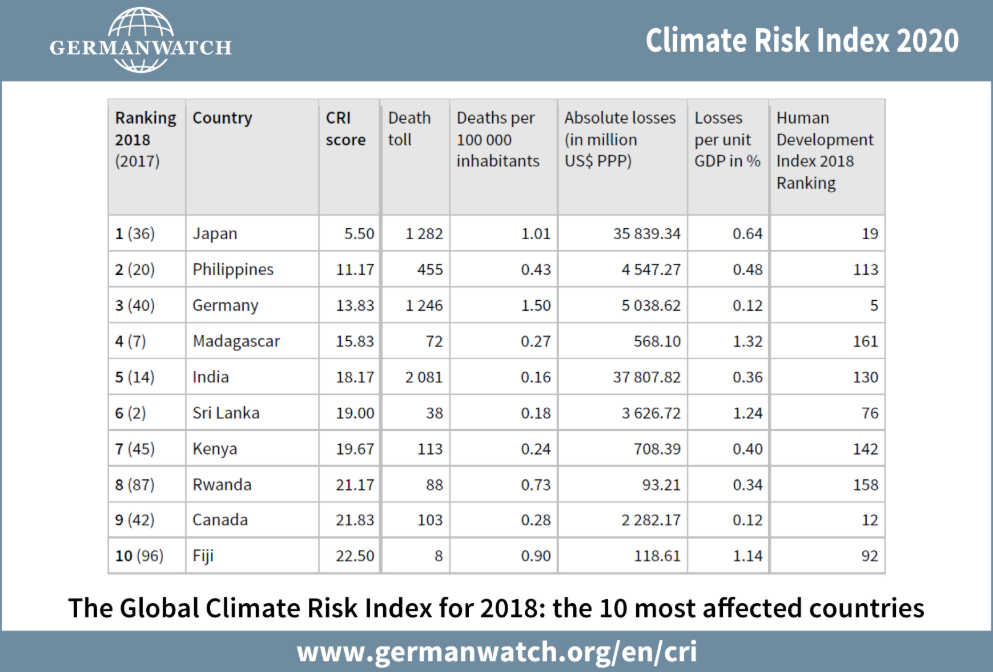This screenshot has width=993, height=672.
Task: Click the Absolute losses column header
Action: click(x=620, y=138)
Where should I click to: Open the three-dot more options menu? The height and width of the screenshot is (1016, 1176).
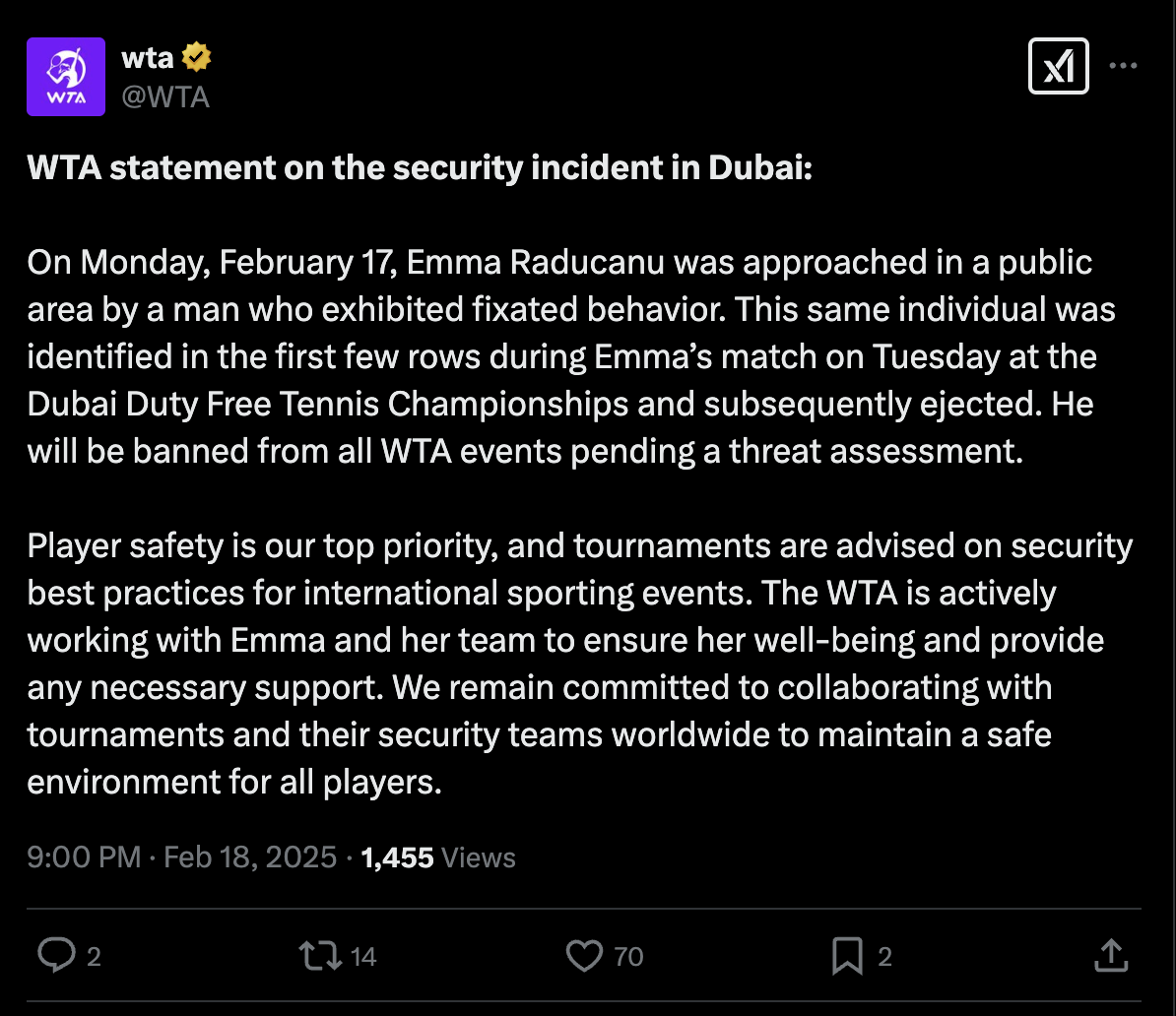[x=1123, y=67]
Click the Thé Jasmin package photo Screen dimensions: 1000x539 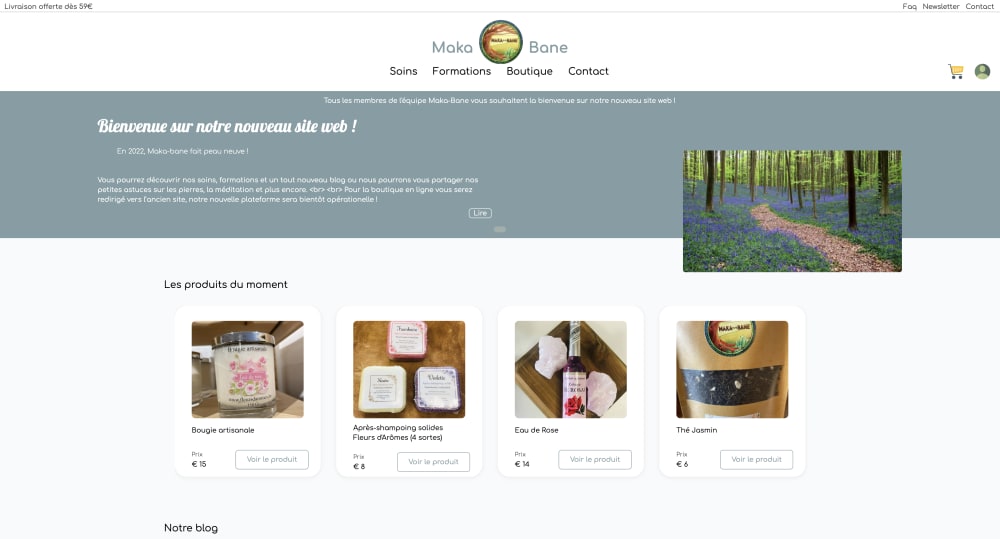[732, 369]
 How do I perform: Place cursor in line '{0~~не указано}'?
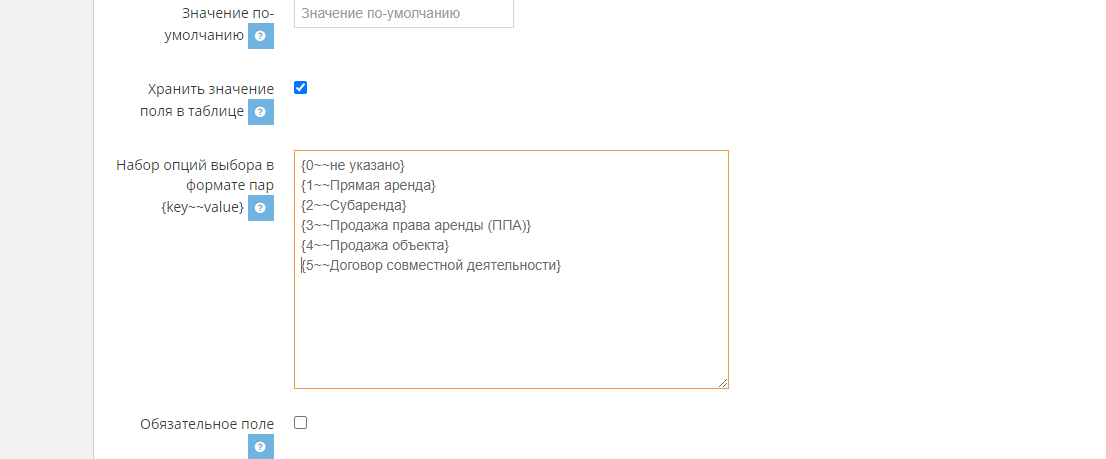(352, 166)
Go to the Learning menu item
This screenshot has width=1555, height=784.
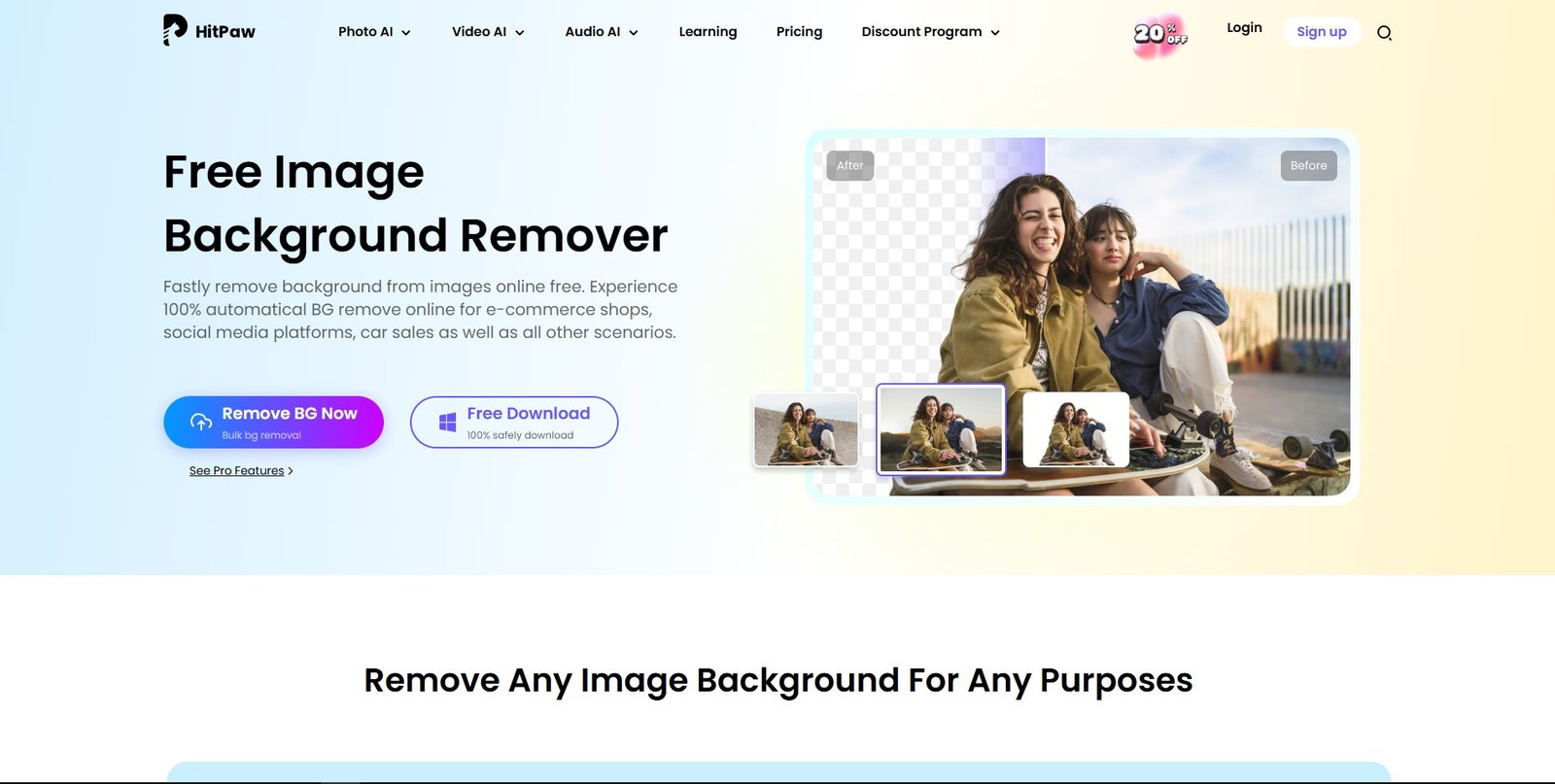(x=708, y=32)
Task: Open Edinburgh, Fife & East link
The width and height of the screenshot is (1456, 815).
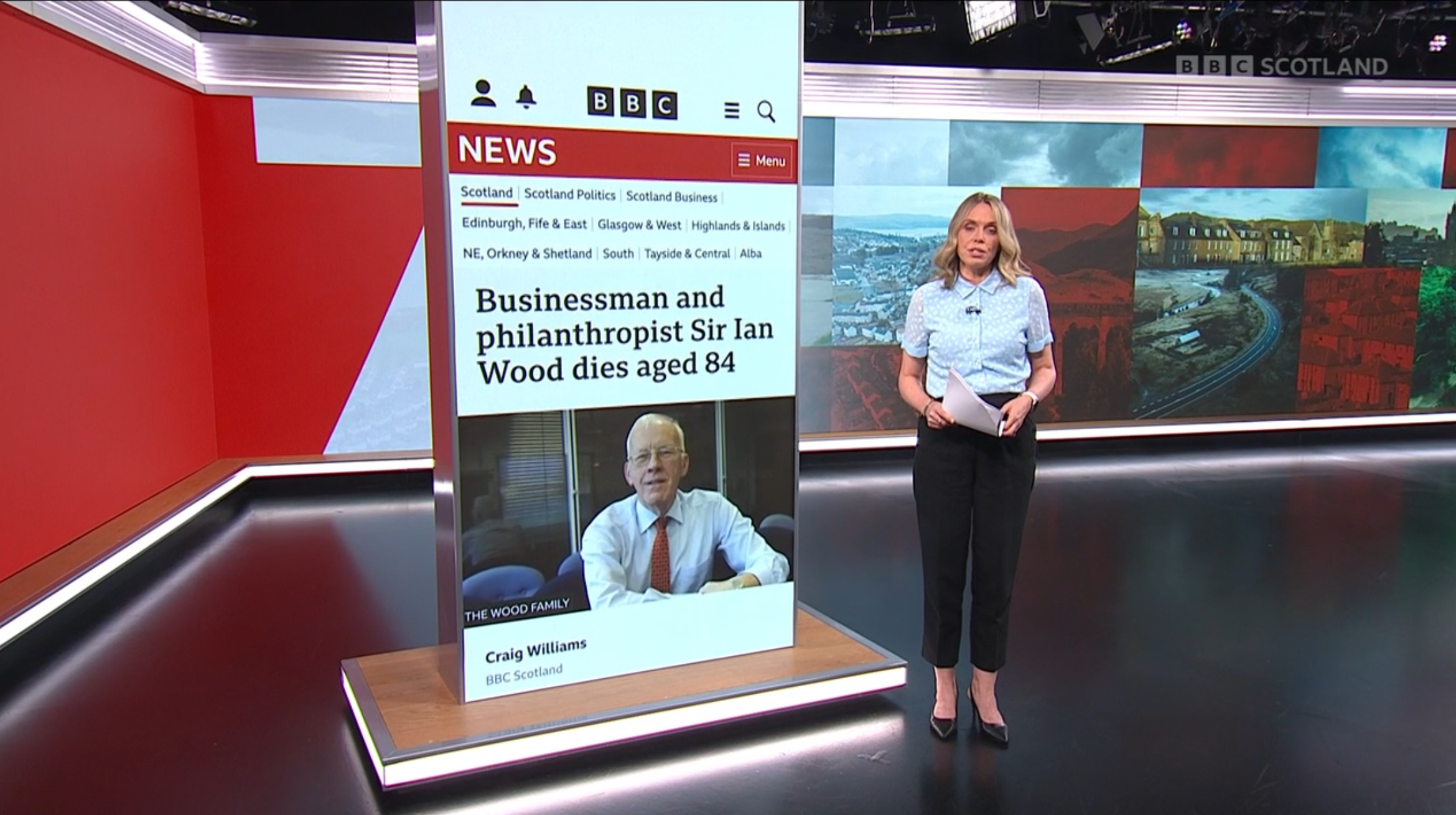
━━━━━━━━━━━━━━━━━━━━━━━━━━━━━━
== Problem to solve ==
Can you edit the records, starting with the line that contains "Go to the Learning menu item" and going on through the end of the records, so that "screenshot" becomes "image" and nothing else changes? Leave the pictures out of your answer.

== Result ==
Go to the Learning menu item
This image has width=1555, height=784.
(x=708, y=32)
Task: Open Edinburgh, Fife & East link
The width and height of the image is (1456, 815).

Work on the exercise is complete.